Advancing Linguistic Heterogeneity Through a Participatory Improvement Network
Carlos Sandoval

About the research

Award

NAEd/Spencer Postdoctoral Fellowship

Award Year

2026

Institution

Clemson University

Primary Discipline

Education
Multilingual learners continue to be underserved by educational systems. There exists substantial evidence that creating more linguistically heterogeneous and plural learning environments—often through linguistically sustaining practices, such as translanguaging—supports the provisioning of learning opportunities to both multilingual learners and their peers. Despite this evidence, linguistic heterogeneity and accompanying practices are far from widespread, with uptake often constrained to individual teachers within educational systems. The purpose of this project is to learn from efforts to spread and scale organizational and instructional practices, processes, and routines that design and sustain linguistic heterogeneity. Taking the form of a participatory networked improvement community, this research-practice partnership study brings together educators, educational leaders, family, and youth to understand existing and design new organizational and instructional arrangements that support broad-scale linguistic heterogeneity for supporting access to learning opportunities. I theorize about the network's enactment, learning within it, and its relations to educational systems. Three questions guide this work: What routines constitute the network? How do routines serve as contexts for learning to spread LSP? How do routines and educational systems shape one another? Employing a single embedded qualitative case study, I analyze process data to surface network routines, examine them as sites for collective learning towards linguistic heterogeneity, and understand relations between network routines and educational systems. This project addresses critical gaps in understanding how educational systems can be rearranged to support linguistically sustaining practices at scale and builds theory about collaborative improvement research and its potential for generating impact towards greater educational justice across sites.
About Carlos Sandoval
Dr. Carlos Sandoval (he/him) is an assistant professor in the Educational and Organizational Leadership Development department in the College of Education at Clemson University. Carlos's research and practice sits at the intersections of educational justice, organizing, and improvement. Despite the wealth of knowledge concerning the principles, practices, dynamics, and designs of humanizing and just learning environments, enactments of these learning environments are largely constrained to isolated cases (such as individual teachers and their classrooms) rather than made systematic and widespread.
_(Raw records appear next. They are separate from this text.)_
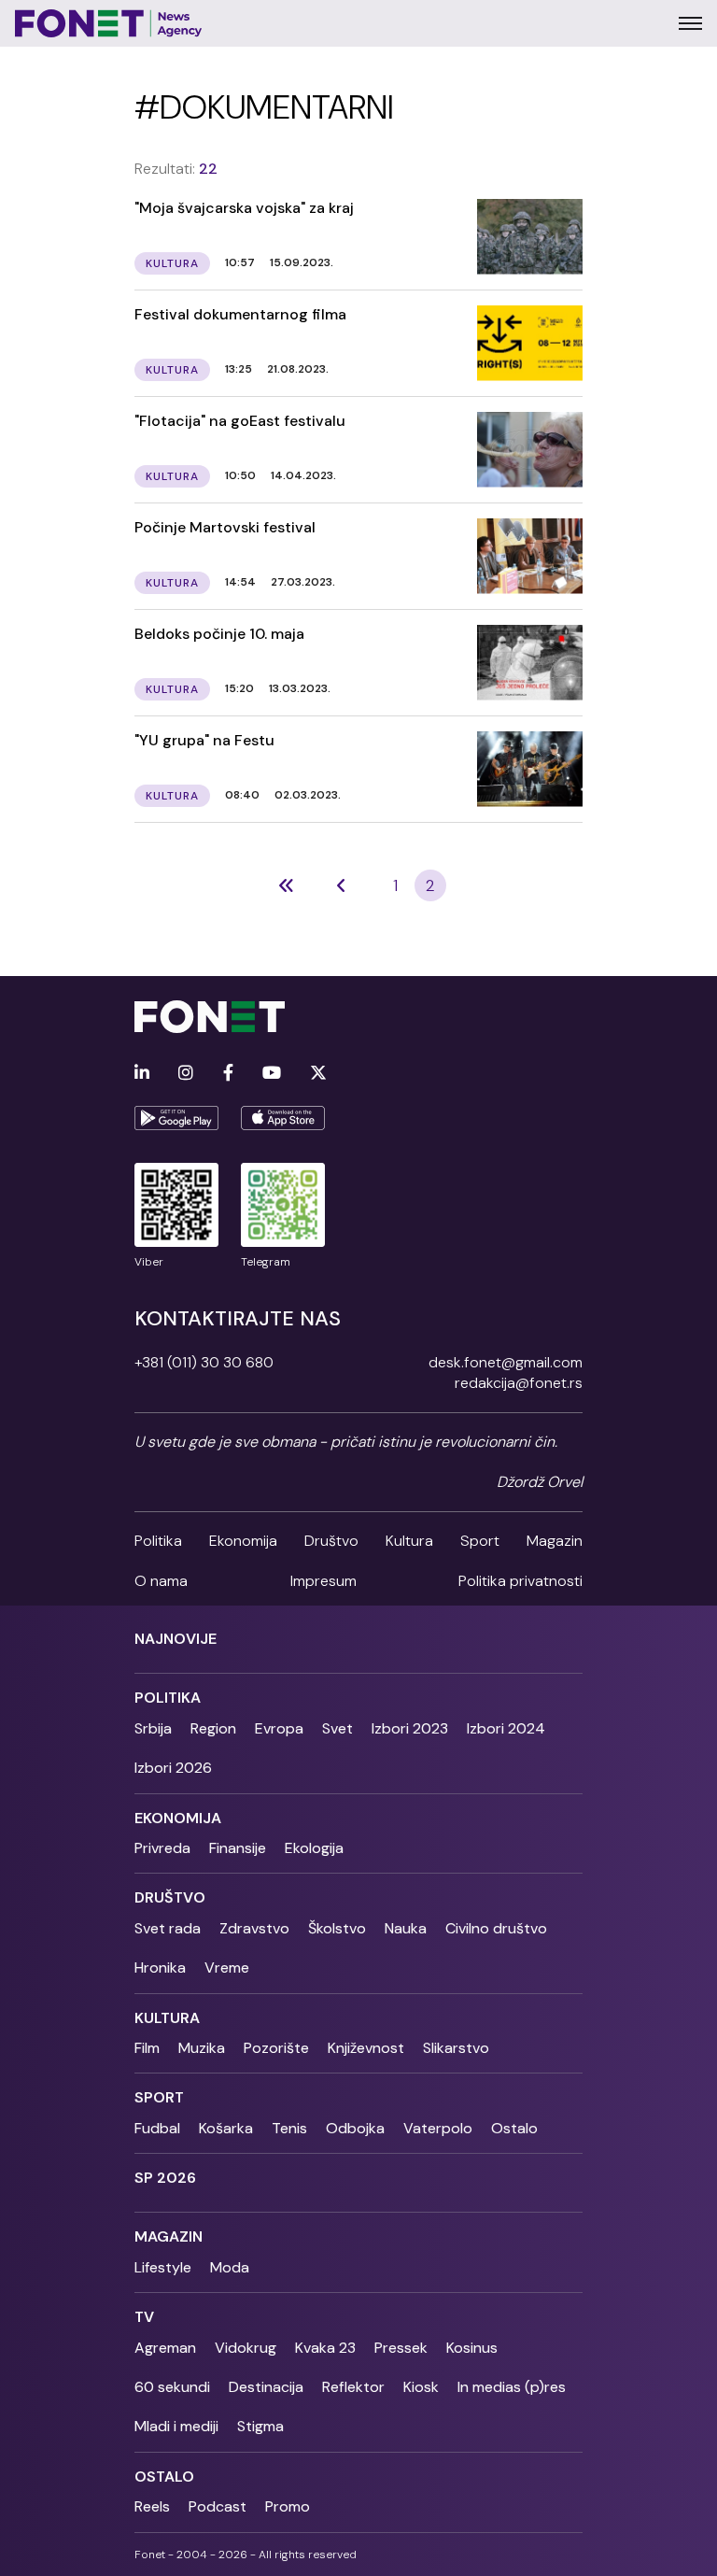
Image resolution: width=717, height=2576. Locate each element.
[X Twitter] (318, 1073)
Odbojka (355, 2128)
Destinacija (266, 2387)
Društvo (331, 1540)
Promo (287, 2506)
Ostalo (514, 2128)
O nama (161, 1581)
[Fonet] (109, 23)
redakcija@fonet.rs (519, 1383)
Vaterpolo (437, 2128)
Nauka (406, 1928)
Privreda (162, 1848)
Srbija (153, 1728)
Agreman (165, 2347)
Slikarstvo (456, 2048)
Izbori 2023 (410, 1728)
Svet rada (167, 1928)
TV (144, 2317)
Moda (229, 2267)
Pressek (401, 2347)
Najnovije (175, 1639)
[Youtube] (271, 1073)
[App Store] (283, 1118)
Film (147, 2048)
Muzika (201, 2048)
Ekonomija (243, 1540)
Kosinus (472, 2347)
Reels (152, 2506)
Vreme (226, 1967)
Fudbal (157, 2128)
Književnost (366, 2048)
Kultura (409, 1540)
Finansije (237, 1848)
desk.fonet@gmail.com (506, 1362)
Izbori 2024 (506, 1728)
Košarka (226, 2128)
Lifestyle (162, 2267)
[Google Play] (176, 1118)
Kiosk (421, 2387)
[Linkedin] (141, 1073)
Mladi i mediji (176, 2426)
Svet (337, 1728)
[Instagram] (185, 1073)
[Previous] (286, 885)
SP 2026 (165, 2177)
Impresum (323, 1581)
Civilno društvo (496, 1928)
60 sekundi (172, 2387)
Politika (158, 1540)
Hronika (160, 1967)
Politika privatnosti (520, 1581)
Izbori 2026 (173, 1767)
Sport (479, 1540)
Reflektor (353, 2387)
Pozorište (276, 2048)
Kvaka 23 (325, 2347)
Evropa (279, 1728)
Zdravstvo (254, 1928)
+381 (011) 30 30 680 (204, 1362)
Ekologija (314, 1848)
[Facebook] (228, 1073)
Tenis (289, 2128)
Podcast (217, 2506)
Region (213, 1728)
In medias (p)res (511, 2387)
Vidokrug (245, 2347)
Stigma (260, 2426)
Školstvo (337, 1928)
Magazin (555, 1540)
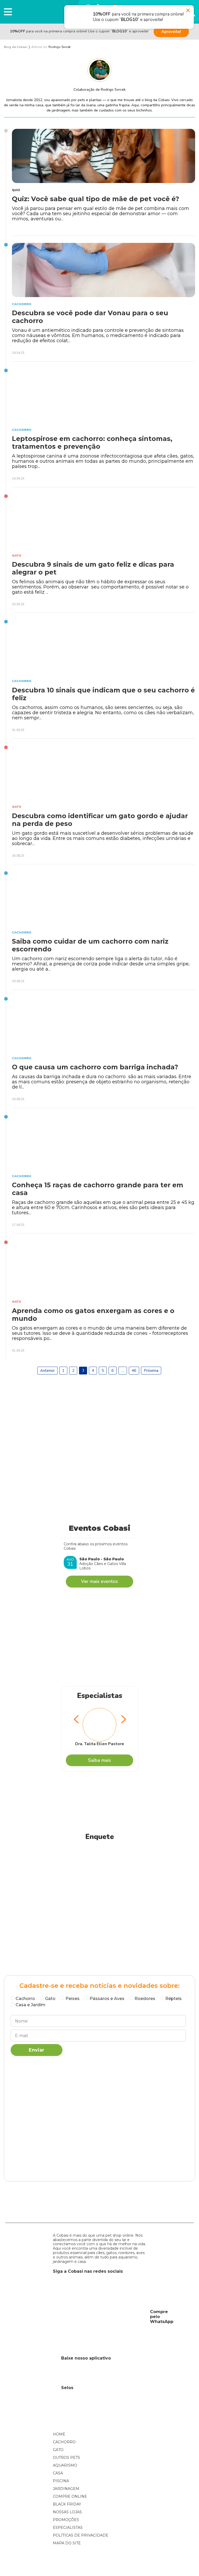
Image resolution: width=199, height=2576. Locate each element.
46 (134, 1370)
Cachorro (21, 304)
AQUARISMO (65, 2465)
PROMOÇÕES (66, 2519)
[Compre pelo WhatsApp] (99, 2317)
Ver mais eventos (99, 1581)
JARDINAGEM (66, 2488)
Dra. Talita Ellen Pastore (99, 1744)
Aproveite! (171, 31)
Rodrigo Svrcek (59, 47)
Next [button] (122, 1720)
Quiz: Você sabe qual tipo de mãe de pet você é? (95, 199)
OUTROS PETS (66, 2457)
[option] (99, 1727)
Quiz (16, 190)
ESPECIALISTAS (68, 2527)
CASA (58, 2473)
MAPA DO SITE (67, 2543)
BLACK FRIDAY (67, 2504)
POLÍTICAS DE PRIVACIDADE (80, 2535)
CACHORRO (64, 2442)
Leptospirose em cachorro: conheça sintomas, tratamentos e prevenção (92, 442)
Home (59, 2434)
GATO (58, 2449)
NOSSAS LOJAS (67, 2512)
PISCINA (61, 2481)
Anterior (47, 1370)
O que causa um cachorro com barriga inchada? (95, 1067)
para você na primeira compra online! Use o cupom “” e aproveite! (79, 31)
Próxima (151, 1370)
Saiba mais (99, 1760)
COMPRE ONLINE (70, 2496)
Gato (16, 555)
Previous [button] (77, 1720)
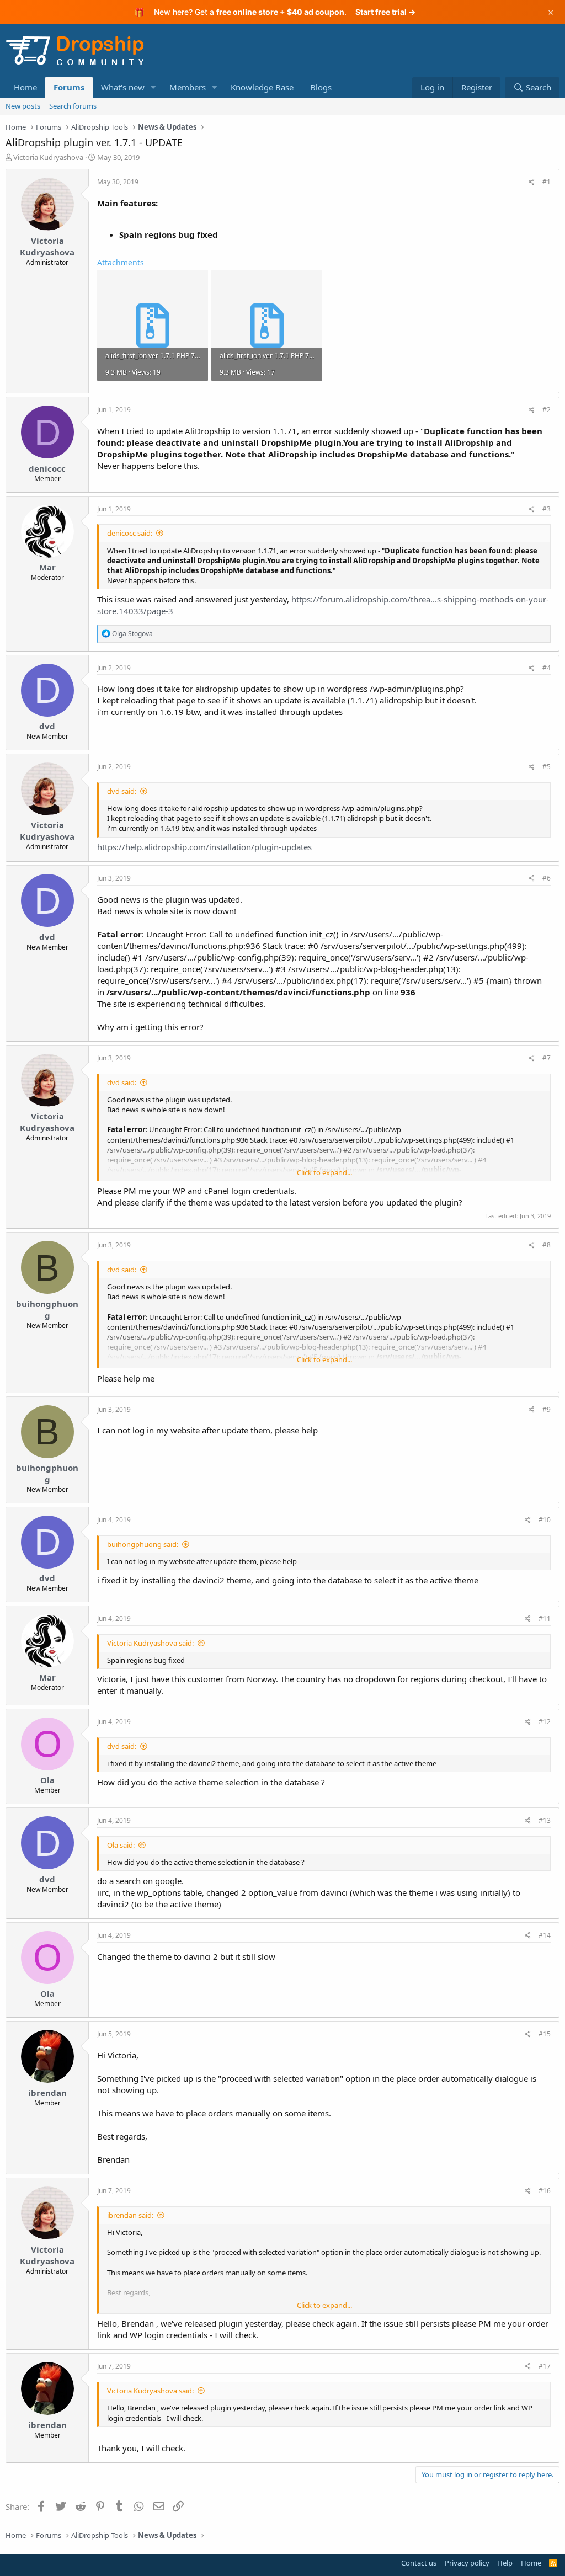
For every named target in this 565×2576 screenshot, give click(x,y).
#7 (546, 1058)
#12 (545, 1721)
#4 (546, 668)
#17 (545, 2366)
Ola (47, 1779)
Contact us (418, 2563)
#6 (546, 878)
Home (25, 87)
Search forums (73, 106)
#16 (545, 2190)
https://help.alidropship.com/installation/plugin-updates (204, 846)
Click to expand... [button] (324, 1172)
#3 (546, 509)
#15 (545, 2034)
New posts (23, 106)
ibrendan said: (130, 2215)
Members (187, 87)
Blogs (321, 87)
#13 (545, 1820)
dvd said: (121, 791)
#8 (546, 1245)
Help (505, 2563)
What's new (123, 87)
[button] (153, 87)
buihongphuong (47, 1309)
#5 (546, 766)
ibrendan (47, 2092)
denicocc (47, 468)
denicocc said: (129, 533)
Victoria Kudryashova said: (150, 1643)
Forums (69, 87)
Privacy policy (467, 2563)
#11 (545, 1618)
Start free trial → (385, 12)
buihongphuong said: (142, 1544)
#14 (545, 1935)
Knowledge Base (262, 87)
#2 (546, 409)
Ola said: (121, 1845)
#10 (545, 1519)
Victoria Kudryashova (48, 157)
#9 (546, 1409)
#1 (546, 181)
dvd (47, 726)
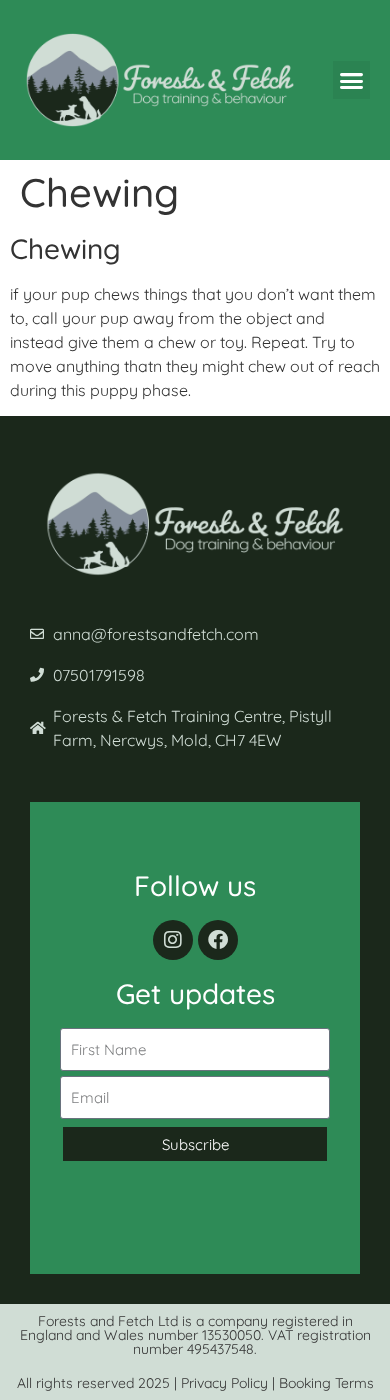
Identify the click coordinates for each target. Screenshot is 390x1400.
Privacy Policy (224, 1383)
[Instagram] (173, 940)
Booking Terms (326, 1383)
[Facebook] (218, 940)
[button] (352, 80)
Carlos's work focuses on spreading of processes, practices, and routines that are intended to solve this problem. Using the tools of improvement science and design-based implementation research, Carlos engages in: a) investigations of educational systems and accompanying improvement efforts, with an eye towards focal educational outcomes and neoliberalism; b) work with leaders to center more expansive outcomes that foreground collective learning and thriving; and c) launching and enacting networks and partnerships that aim to design more humanizing and just learning environments across contexts and at scale. Examples of this work include his leadership and research on a teacher preparation improvement network focused on improving preservice teachers' uptake of linguistically sustaining practices, as well his work in initiating a network focused on spreading practices, processes, and routines for linguistic heterogeneity across classrooms and districts. Carlos received his Ph.D. in Education from the University of California, Irvine. Prior to his graduate studies, he worked at the Carnegie Foundation for the Advancement of Teaching.